Hollande a fait fort en parlant à propos de la justice et des juges de
« lâcheté », de « planqués » et de « faux
vertueux » en s’adressant à des journalistes. Il aurait mieux fait de
tourner sa langue 7 fois dans sa bouche car ce qui se dit en off, ou non ,est
toujours répété par la presse dont le métier est d’informer ou de créer le buzz.

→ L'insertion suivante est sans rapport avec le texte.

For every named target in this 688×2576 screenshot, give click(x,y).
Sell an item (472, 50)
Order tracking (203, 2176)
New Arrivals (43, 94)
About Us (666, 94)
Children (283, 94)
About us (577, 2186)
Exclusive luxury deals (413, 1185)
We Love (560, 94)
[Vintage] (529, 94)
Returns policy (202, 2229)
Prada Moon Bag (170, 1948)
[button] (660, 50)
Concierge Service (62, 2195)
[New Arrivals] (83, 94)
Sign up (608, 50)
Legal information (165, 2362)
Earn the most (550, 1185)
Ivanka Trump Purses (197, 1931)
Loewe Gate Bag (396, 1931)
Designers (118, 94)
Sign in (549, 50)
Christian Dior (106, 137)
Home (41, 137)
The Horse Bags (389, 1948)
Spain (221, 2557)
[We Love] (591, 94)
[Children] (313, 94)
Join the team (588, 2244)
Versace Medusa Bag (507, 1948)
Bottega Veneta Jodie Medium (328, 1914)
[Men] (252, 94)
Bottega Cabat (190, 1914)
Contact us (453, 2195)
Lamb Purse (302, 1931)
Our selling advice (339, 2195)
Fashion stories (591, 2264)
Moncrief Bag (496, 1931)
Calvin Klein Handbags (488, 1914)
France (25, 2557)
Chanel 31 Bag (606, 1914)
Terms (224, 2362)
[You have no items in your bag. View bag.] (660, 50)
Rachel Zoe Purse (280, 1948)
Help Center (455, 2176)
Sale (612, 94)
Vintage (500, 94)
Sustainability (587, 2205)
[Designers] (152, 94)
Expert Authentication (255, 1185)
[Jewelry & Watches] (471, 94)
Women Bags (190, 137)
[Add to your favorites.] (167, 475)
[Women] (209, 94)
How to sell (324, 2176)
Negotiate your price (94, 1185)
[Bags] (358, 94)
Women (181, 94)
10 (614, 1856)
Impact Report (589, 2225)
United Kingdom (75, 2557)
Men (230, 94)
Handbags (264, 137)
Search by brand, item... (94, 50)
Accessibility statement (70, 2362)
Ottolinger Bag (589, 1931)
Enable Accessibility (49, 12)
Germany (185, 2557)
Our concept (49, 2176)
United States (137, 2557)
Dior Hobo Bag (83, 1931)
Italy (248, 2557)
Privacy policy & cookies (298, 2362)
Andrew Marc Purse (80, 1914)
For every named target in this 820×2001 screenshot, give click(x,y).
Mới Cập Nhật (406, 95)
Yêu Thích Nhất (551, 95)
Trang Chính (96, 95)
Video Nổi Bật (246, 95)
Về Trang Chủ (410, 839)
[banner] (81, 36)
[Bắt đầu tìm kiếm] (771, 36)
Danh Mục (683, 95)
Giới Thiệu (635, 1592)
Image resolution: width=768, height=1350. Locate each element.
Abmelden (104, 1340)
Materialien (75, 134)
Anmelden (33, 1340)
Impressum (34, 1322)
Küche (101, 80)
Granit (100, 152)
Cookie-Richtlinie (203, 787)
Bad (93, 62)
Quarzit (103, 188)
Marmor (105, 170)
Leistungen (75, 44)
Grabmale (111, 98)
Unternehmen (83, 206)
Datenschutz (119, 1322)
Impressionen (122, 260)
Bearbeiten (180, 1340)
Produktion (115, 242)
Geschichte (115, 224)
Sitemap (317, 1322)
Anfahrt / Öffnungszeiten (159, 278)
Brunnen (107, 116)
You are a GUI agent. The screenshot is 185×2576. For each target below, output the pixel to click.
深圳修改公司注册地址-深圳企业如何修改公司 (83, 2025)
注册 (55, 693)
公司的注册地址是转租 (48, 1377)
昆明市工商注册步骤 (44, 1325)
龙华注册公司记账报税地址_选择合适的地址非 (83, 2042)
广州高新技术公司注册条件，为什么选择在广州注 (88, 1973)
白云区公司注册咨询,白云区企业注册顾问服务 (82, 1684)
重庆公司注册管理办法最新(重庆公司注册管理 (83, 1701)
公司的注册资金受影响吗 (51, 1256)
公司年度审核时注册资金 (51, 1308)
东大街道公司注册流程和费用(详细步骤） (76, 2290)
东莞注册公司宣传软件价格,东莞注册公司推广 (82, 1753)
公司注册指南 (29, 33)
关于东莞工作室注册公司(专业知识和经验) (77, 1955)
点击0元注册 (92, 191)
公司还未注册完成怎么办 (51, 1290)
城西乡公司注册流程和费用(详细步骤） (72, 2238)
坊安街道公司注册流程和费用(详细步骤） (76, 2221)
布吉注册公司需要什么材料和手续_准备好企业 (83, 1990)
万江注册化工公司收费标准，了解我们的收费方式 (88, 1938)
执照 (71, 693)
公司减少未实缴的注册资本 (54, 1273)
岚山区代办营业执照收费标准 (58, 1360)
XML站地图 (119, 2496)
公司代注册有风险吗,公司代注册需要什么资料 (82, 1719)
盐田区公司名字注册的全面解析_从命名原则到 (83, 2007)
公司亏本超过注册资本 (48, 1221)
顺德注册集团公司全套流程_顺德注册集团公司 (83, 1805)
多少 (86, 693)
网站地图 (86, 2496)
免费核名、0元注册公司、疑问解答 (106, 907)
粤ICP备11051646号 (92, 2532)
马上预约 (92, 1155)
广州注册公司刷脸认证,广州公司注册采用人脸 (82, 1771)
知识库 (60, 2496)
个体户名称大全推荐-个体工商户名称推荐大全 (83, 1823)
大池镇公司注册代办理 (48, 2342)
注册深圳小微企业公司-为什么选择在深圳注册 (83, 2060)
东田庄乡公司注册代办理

Est-ce son inconscient qui a parlé, et sa vérité profonde alors qu’il se targue
ne n’avoir jamais interféré avec la justice dont il respecte l’indépendance et
que Mme TAUBIRA notamment ne suivait pas les procédures dites sensibles (celles des adversaires politiques
s’entend) et ne donnait aucune instructions individuelles, ce qui est
d’ailleurs de droit ?Le président et le procureur général de la cour de
cassation ont immédiatement protesté et demandé un rendez vous au chef de
l’Etat qui les a rassurés verbalement.
Manifestement ils n’ont pas été convaincus car à peine étaient ils sortis de l’Elysée que des communiqués des magistrats-toutes
obédiences confondues -ont fait part de leur sidération et humiliation. M. Hollande garant constitutionnel de l’indépendance des
magistrats s’est excusé, car il aurait été mal compris. (sic).
Si l’on n’a
pas confiance dans les magistrats qui ne sont pas là pour rendre des services,
mais des arrêts comme l’écrivait il y a très longtemps le chancelier Séguier,
l’état de droit est en péril. La justice est une de ses composantes
structurelles qui doit résister à tout : à la tentation de combattre la
délinquance et surtout le terrorisme en
tordant les principes pour satisfaire l’opinion publique (cette « trainée »
qui doit sortir des prétoires selon le célèbre avocat Me Moro-Giafferi) ;
et à celle de considérer que la loi, le droit ne sont qu’un moyen ou une variable d’ajustement de l’exercice du
pouvoir. Il ne s’agit pas pour autant de faire en sorte que la justice soit
l’alpha et omega de notre société. Mais si on la néglige ou on la méprise,
attention danger.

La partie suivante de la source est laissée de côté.